## What this exercise asks:
1. According to the movie review, which actor plays Veronica?
2. Restate the movie review text between "That’s what the" and "Thorne, I mean?", inclusive, substituting "bathtub" for "shower".

But that’s OK. Everybody does. Ever since “The Event.”

And in “a world where the dead walk among the living,” there are rules. “They can’t alter their imagery…They can’t affect our natural world.”

That’s what the experts tell us. But why is there “a panic room in every house” if the dead can’t hurt us? If they can’t “affect our natural world,” why does a ghost, a “remnant,” keep showing up in Veronica’s shower, writing “RUN” on her bathroom mirror?

Aside from the fact Veronica is played by Bella Thorne, I mean?

“I Still See You” is a middling mystery thriller in which the supernatural is explained and over-explained by long bursts of exposition, “rules” and scientific gobbledygoop delivered by the smartest science teacher in Jewel City, Illinois (Dermot Mulroney), as well as a science nerd who’s been paying attention in class, and the obsessive “James Dean type,” the brooding and quiet Kirk Lane (Richard Harmon).

Guess which one Ronnie believes?

## Collected material:
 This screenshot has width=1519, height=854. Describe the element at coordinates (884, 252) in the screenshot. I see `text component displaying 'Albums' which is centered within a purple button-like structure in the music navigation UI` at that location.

## The results:
1. Bella Thorne

2.
That’s what the experts tell us. But why is there “a panic room in every house” if the dead can’t hurt us? If they can’t “affect our natural world,” why does a ghost, a “remnant,” keep showing up in Veronica’s bathtub, writing “RUN” on her bathroom mirror?

Aside from the fact Veronica is played by Bella Thorne, I mean?